本文:
·····
研究課題
本研究では、Virtual reality(VR)などの最新テクノロジーを用いた回想法と統合医療のハイブリッド型アプローチ(視覚・聴覚・嗅覚同時刺激)が、認知機能低下やBPSDの抑制、介護者のQOLの向上に寄与できるのかを明らかにすることを目的としている。令和3年度は、VRによる視覚刺激に着目したフィージビリティ―スタディを完遂し、次いで、回想法と統合医療のハイブリッド型アプローチの有用性を検討する臨床試験を開始した。フィージビリティースタディでは、介護施設利用者の内65歳以上の方で、ミニメンタルステート検査日本語版(MMSE-J)が27~24点の方45名を対象とし、介入群24名と無介入群(通常ケア群)21名に分類した2 群間並行ランダム化比較試験を行った。その結果、介入セッション前のSTAIスコア平均[mean(SD)]は34.0(2.0)であったが、介入後セッション後には29.8(1.4)へと減少した(p<0.001)。また、全介入セッションにおいてSTAI平均スコアがセッション前後で低下し、満足度の平均[mean(SD)]は7.8(0.3)であり、副反応はいずれも認められなかった。MMSE[mean(SD)]は介入群で1.5(3.9)低下し、非介入群で1.5(3.0)上昇した。このことから、VRを活用した回想法は軽度認知機能障害の方の不安を一時的に軽減でき、介入セッションを繰り返してもその効果は減衰することはない可能性が示唆された。フィージビリティースタディと並行して視覚・聴覚・嗅覚を同時刺激するハイブリッドシステムを構築し、コロナ禍にもかかわらず多施設での臨床試験に着手した。しかし、緊急事態宣言等で臨床試験を中断せざるを得ない状況になったため、現時点では介入群6名、無介入群2名が試験スケジュールを完遂したという状況で、令和4年度も引き続き臨床試験を継続中である。
·····
記録:
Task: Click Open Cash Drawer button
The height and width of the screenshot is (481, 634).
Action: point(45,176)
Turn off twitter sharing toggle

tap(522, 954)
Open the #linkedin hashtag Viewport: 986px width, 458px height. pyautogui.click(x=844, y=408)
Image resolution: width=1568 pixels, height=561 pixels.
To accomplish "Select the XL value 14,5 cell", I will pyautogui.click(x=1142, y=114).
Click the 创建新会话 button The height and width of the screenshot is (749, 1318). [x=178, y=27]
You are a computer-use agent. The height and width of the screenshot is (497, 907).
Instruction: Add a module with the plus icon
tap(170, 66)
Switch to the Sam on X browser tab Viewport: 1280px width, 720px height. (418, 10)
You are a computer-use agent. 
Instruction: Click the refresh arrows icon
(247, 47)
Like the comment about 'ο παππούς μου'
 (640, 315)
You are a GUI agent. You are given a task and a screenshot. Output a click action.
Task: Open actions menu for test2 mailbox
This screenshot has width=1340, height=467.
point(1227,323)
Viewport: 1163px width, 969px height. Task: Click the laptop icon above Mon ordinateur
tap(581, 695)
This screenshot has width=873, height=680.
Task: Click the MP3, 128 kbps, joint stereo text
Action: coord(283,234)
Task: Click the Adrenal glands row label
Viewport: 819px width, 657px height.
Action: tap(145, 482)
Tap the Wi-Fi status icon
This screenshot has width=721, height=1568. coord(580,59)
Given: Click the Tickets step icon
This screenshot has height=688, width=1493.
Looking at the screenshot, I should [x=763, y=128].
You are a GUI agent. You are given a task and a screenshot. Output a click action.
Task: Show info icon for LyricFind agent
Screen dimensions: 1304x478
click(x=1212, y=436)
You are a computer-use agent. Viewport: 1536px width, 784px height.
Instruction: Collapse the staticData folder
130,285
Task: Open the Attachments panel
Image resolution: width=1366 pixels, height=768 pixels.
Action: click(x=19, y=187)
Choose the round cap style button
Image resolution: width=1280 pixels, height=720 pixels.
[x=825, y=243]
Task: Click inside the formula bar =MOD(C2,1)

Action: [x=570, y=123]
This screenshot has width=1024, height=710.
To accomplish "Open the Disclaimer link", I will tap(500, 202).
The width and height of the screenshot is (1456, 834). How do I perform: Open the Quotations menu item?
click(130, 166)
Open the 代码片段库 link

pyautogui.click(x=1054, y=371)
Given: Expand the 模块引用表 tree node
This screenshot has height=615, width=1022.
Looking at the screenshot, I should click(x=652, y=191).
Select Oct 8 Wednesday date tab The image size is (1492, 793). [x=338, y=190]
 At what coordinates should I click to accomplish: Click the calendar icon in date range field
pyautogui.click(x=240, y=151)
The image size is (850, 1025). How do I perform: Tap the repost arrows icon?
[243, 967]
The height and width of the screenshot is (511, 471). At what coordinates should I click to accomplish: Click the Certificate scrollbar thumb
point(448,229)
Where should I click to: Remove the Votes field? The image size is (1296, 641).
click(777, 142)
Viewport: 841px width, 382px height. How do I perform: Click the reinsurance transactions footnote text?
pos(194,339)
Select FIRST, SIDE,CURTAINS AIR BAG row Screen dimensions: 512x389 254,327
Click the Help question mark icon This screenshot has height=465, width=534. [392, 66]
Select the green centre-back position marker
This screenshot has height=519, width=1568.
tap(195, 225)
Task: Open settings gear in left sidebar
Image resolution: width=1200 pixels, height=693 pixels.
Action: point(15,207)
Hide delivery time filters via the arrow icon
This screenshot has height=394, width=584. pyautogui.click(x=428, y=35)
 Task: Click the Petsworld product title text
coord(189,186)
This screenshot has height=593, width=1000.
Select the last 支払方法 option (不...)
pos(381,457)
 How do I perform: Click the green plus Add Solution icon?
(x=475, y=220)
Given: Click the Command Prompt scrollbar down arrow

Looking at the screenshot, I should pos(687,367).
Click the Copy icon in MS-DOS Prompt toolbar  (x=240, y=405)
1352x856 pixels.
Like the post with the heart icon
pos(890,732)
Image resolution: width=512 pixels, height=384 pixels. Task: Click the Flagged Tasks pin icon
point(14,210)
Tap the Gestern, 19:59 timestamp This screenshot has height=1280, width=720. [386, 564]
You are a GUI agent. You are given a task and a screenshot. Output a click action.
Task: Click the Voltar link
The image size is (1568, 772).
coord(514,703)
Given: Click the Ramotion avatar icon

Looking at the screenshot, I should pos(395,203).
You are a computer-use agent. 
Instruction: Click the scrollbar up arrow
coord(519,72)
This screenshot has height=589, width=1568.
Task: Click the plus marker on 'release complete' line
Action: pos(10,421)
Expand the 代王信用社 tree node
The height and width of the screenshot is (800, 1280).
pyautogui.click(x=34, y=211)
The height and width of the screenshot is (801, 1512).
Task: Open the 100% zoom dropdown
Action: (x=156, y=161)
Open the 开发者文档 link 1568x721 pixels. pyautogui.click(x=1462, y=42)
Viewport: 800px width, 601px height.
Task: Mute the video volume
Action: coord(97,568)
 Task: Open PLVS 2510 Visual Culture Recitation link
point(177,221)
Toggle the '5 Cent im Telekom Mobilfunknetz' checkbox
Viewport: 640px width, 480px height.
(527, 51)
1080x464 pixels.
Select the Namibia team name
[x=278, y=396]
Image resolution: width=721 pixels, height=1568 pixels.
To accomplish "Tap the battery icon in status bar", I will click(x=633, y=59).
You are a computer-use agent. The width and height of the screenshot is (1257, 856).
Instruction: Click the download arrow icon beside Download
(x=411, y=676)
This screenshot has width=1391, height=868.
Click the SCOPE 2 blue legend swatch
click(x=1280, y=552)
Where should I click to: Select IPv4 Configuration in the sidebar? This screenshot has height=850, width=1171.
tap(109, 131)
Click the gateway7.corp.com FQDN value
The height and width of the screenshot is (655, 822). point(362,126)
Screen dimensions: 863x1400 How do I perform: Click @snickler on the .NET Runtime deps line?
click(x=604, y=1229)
·····
必要な作業:
(1) 本文のフィージビリティースタディで、介入群と無介入群はそれぞれ何名か。
(2) 本文の「本研究では」で始まる段落を、主な事実を残して箇条書きにまとめよ。
(3) VR回想法の研究報告の続きを、本文が終わったところから書き進めよ。

解答:
(1) 介入群24名、無介入群21名。

(2)
- 目的：VRなどの最新技術を用いた回想法と統合医療のハイブリッド型アプローチ（視覚・聴覚・嗅覚の同時刺激）が、認知機能低下やBPSDの抑制、介護者のQOL向上に役立つかを明らかにする。
- 令和3年度：VRによる視覚刺激のフィージビリティースタディを完遂し、ハイブリッド型アプローチの臨床試験を開始した。
- フィージビリティースタディの対象：介護施設利用者のうち65歳以上でMMSE-Jが27～24点の45名。介入群24名と無介入群21名の2群間並行ランダム化比較試験を行った。
- 結果：
  - STAI平均は介入前34.0(2.0)から介入後29.8(1.4)に減少した（p<0.001）。
  - 全セッションでSTAIが前後で低下した。
  - 満足度平均は7.8(0.3)で、副反応はなかった。
  - MMSEは介入群で1.5(3.9)低下し、非介入群で1.5(3.0)上昇した。
- 示唆：VR回想法は軽度認知機能障害の方の不安を一時的に軽減でき、セッションを繰り返しても効果は減衰しない可能性がある。
- 臨床試験：ハイブリッドシステムを構築し、多施設での試験に着手した。緊急事態宣言等で中断し、現時点で完遂者は介入群6名、無介入群2名である。令和4年度も継続中である。

(3)
3: やや遅れている
本研究は介護施設で実施している。令和2、3年度において、新型コロナウイルス感染症に関連した緊急事態宣言やまん延防止措置等の影響で臨床試験を中断せざるを得ない状況を数回経験したために、当初予定よりもやや遅れている。
引き続き臨床試験を継続するとともに、大規模検証にむけて地方自治体等と交渉を進める。
型コロナウイルスの影響で、国内外の出張や集合型の説明会等の開催が難しかったため、次年度使用額が生じた。令和4年度は、多施設での感染対策や大規模検証に向けた準備、視覚・聴覚・嗅覚を同時刺激するシステムを維持、増設するための費用として使用する予定である。